A study done by HT shows that the disciplines where India has the best chances of winning medals in the showpiece event, the athletes are languishing. If shooting is the latest to see the Hungarian coach Laszlo Szucsak leave in a huff, athletics, despite a huge pool of elite sportspersons, doesn't have a single foreign coach. Ditto for boxing.
The disquiet among federation officials is increasing by the day but no one seems to be paying heed. “The national camp for the Commonwealth Games began in November last year but till date there is no foreign coach,” said a senior Athletic Federation of India (AFI) official. “The federation has put its requirements for long-distance, jumps, throws, 400m events. Earlier, there was the problem of finding foreign coaches. But now, despite the AFI having forwarded the details of coaches and experts to the (Sports) Ministry, we are still in the dark,” he said. This is despite the salaries and bonuses of foreign experts going up from $1500-2500 to $5000 or more.
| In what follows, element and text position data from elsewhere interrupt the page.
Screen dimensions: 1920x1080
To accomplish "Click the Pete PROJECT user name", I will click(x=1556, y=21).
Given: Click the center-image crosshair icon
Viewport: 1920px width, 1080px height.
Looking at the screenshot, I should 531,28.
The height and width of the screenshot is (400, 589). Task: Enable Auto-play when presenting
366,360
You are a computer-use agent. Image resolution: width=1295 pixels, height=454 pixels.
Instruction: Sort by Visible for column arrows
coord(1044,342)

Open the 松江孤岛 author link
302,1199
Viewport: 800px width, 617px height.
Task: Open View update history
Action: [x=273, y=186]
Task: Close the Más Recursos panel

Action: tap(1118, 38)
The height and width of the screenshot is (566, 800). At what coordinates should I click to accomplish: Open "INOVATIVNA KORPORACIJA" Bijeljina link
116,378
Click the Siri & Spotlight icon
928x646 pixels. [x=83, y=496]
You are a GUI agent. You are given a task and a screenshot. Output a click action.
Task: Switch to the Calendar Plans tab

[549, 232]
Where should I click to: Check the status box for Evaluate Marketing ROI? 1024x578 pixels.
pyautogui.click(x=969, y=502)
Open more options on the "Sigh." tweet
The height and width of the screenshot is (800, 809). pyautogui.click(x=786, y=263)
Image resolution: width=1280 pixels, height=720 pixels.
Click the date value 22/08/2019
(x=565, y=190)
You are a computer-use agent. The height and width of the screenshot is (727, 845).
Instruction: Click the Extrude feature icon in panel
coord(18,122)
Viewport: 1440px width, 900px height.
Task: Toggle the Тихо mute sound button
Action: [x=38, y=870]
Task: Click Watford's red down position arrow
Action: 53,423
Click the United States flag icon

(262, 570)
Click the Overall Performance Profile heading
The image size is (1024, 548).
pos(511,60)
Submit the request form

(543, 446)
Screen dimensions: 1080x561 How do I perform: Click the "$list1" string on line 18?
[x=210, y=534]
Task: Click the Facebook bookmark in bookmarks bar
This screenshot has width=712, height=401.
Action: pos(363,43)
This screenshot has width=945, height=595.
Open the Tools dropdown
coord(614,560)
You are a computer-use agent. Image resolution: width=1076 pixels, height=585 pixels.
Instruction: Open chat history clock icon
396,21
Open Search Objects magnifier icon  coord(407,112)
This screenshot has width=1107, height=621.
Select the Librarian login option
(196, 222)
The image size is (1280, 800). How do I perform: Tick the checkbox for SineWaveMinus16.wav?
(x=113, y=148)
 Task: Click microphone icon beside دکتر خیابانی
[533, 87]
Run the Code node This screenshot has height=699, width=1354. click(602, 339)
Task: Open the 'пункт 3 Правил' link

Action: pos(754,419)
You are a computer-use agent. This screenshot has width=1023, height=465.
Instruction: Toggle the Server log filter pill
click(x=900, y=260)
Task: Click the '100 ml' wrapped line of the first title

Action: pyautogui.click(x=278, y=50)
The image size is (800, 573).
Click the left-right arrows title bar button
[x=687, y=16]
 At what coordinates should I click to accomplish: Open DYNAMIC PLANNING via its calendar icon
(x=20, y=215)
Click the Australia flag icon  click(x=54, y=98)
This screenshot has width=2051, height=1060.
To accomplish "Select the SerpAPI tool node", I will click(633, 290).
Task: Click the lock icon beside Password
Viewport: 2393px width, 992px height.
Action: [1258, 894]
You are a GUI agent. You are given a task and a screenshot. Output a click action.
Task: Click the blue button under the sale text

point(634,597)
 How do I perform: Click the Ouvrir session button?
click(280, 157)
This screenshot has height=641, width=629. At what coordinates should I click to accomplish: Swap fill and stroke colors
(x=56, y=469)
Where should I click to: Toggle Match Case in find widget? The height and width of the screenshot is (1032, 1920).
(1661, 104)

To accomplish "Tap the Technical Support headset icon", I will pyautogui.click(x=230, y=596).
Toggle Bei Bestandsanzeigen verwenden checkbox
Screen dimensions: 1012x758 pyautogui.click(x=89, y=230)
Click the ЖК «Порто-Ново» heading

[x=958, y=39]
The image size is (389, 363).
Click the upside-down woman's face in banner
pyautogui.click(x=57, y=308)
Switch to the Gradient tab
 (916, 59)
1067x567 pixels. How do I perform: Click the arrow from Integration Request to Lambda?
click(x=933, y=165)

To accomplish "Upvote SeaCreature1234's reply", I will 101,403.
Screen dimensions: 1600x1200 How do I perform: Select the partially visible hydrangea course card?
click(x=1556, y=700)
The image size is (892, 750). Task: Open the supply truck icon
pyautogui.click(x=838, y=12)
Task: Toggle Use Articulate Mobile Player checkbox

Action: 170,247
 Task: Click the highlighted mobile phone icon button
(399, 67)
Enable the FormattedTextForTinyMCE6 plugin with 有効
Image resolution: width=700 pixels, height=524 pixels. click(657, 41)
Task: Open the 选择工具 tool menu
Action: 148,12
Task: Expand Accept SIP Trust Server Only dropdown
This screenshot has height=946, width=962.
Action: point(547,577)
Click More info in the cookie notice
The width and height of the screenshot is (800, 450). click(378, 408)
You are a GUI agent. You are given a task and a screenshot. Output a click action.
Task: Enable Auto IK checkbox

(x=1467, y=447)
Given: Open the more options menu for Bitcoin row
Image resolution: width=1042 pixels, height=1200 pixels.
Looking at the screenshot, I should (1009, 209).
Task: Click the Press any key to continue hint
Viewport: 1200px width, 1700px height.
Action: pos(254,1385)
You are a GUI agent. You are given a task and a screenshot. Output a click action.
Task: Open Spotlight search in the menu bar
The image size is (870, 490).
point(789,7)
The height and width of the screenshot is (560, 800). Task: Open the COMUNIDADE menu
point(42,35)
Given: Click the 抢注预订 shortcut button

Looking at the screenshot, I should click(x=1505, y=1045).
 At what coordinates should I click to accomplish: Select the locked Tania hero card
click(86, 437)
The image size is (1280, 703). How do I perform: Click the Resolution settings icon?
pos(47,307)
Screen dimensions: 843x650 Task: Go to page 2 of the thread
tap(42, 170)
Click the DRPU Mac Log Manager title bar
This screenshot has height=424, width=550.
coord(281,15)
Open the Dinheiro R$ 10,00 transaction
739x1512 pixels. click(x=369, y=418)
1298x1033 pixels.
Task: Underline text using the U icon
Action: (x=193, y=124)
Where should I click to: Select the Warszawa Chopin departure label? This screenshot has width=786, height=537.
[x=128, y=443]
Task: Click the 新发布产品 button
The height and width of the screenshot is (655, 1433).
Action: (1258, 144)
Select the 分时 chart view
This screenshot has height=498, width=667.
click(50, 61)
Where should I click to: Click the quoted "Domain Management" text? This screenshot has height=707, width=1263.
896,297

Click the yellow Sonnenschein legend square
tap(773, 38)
The reason behind this acute shortage is the expiry of contracts of quite a few coaches after the 2008 Beijing Olympic Games. Cuban boxing coach B.I. Fernandes was there till the Olympics and so was pistol coach from Hungary Csaba Gyorik. But after that, no one has filled up the slots.
Earlier, the boxing federation was looking for another Cuban coach, “the best”, but the Cuban government refused to send him. Then the federation requested the world body to send it the list of top coaches. “We had asked for B.I. Fernandes, but we didn't receive any communication either from him or from the Cuban federation. Cuba had recommended another name but before sending it to the Ministry we have to check out his credentials,” said Muralidhar Raja, secretary-general of the Indian Boxing Federation.
“The six-month contract clause is also a hindrance in finding suitable coaches because nobody wants to work in uncertainty. Moreover, all the good coaches would like to have a contract for two to four years, preferably Olympics to Olympics. The paper work is also lengthy and nobody wants to wait for such a long time. The moment they (coaches) get a good offer, they don’t wait. The Ministry wants us to shortlist coaches, send them the details after which they will make up their mind…it is too time-consuming,” he added.
“For reasons only known to the International Sports Division of the Ministry, they have put a clause where by the performance of coaches would be reviewed every six months, which creates uncertainty and is insufficient for them to implement their advanced and innovative techniques,” said another boxing official.
Shooting is the worst sufferer as it doesn’t have either a pistol or rifle foreign expert. So much for our Olympic gold-medal winning sport.